Work to be completed
Output only the lines of the entries that follow, starting at the one with "Click the Карточные legend color swatch" and running down to the one with "Given: Switch to the 视频 tab", both included and unchanged.

══ Supplied information

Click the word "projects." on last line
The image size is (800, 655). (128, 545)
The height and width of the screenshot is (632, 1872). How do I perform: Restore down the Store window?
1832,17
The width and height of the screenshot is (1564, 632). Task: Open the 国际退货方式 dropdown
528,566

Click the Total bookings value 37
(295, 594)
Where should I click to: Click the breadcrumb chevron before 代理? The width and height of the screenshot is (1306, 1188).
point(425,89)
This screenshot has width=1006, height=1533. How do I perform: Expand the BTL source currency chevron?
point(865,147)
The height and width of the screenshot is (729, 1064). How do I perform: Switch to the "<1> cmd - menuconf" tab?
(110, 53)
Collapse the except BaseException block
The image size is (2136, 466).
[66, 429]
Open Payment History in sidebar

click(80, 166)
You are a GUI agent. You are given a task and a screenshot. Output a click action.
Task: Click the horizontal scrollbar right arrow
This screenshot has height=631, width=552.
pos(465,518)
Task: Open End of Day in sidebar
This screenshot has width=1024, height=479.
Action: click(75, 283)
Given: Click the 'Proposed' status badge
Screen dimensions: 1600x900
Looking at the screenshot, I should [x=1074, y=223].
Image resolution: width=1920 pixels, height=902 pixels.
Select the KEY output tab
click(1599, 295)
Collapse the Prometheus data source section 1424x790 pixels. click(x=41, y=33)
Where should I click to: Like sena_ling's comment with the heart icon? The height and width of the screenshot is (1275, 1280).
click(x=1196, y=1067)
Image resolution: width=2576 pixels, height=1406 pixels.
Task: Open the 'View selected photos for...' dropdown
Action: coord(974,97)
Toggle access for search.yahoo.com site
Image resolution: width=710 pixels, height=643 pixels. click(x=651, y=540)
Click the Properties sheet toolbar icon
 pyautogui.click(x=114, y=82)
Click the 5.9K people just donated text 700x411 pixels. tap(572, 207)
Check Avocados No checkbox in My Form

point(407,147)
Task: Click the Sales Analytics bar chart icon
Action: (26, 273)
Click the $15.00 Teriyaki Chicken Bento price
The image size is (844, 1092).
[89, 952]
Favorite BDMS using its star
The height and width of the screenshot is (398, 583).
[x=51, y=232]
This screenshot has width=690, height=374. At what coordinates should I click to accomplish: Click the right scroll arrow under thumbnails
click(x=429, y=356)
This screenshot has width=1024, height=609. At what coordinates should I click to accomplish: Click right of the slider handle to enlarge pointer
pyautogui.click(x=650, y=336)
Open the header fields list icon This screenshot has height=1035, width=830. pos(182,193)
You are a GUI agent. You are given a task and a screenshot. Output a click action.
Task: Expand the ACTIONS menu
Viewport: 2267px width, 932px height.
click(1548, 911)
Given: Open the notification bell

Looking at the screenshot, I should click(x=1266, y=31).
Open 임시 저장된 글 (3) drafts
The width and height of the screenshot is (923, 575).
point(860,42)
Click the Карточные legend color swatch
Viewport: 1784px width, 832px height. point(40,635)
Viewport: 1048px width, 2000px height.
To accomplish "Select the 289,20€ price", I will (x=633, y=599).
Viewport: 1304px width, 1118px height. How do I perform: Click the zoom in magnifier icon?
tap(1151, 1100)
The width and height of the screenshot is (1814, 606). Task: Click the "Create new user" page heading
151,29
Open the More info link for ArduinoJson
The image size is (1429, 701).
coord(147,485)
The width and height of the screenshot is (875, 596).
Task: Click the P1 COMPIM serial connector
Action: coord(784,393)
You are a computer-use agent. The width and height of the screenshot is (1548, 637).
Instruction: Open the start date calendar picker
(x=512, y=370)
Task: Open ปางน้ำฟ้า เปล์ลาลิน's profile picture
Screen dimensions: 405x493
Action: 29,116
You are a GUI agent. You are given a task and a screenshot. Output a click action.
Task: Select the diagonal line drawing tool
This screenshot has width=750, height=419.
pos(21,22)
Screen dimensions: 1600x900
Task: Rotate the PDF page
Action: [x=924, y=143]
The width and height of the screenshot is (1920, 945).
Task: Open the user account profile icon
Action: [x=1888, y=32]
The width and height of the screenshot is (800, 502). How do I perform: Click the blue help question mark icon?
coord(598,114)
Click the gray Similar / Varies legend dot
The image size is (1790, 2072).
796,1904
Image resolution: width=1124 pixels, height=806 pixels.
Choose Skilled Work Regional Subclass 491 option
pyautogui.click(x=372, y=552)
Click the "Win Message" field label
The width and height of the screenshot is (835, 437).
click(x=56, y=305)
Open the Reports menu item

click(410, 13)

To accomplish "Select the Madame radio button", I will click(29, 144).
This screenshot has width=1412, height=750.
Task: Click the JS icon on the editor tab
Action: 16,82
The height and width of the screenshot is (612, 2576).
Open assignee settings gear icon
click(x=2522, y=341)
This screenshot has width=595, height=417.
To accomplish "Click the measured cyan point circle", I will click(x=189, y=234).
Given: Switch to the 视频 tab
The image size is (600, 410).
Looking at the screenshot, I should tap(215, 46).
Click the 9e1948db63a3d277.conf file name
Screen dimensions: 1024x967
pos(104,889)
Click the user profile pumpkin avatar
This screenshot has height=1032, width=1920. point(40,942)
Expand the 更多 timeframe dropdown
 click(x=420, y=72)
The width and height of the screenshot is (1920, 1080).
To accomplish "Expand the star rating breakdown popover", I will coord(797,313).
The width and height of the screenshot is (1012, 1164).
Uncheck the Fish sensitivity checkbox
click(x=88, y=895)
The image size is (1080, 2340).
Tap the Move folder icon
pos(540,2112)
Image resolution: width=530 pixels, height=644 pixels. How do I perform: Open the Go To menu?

════

Answer to the problem
Click the Карточные legend color swatch
Viewport: 1784px width, 832px height. point(40,635)
Viewport: 1048px width, 2000px height.
To accomplish "Select the 289,20€ price", I will (x=633, y=599).
Viewport: 1304px width, 1118px height. How do I perform: Click the zoom in magnifier icon?
tap(1151, 1100)
The width and height of the screenshot is (1814, 606). Task: Click the "Create new user" page heading
151,29
Open the More info link for ArduinoJson
The image size is (1429, 701).
coord(147,485)
The width and height of the screenshot is (875, 596).
Task: Click the P1 COMPIM serial connector
Action: coord(784,393)
You are a computer-use agent. The width and height of the screenshot is (1548, 637).
Instruction: Open the start date calendar picker
(x=512, y=370)
Task: Open ปางน้ำฟ้า เปล์ลาลิน's profile picture
Screen dimensions: 405x493
Action: 29,116
You are a GUI agent. You are given a task and a screenshot. Output a click action.
Task: Select the diagonal line drawing tool
This screenshot has width=750, height=419.
pos(21,22)
Screen dimensions: 1600x900
Task: Rotate the PDF page
Action: [x=924, y=143]
The width and height of the screenshot is (1920, 945).
Task: Open the user account profile icon
Action: [x=1888, y=32]
The width and height of the screenshot is (800, 502). How do I perform: Click the blue help question mark icon?
coord(598,114)
Click the gray Similar / Varies legend dot
The image size is (1790, 2072).
796,1904
Image resolution: width=1124 pixels, height=806 pixels.
Choose Skilled Work Regional Subclass 491 option
pyautogui.click(x=372, y=552)
Click the "Win Message" field label
The width and height of the screenshot is (835, 437).
click(x=56, y=305)
Open the Reports menu item

click(410, 13)

To accomplish "Select the Madame radio button", I will click(29, 144).
This screenshot has width=1412, height=750.
Task: Click the JS icon on the editor tab
Action: 16,82
The height and width of the screenshot is (612, 2576).
Open assignee settings gear icon
click(x=2522, y=341)
This screenshot has width=595, height=417.
To accomplish "Click the measured cyan point circle", I will click(x=189, y=234).
Given: Switch to the 视频 tab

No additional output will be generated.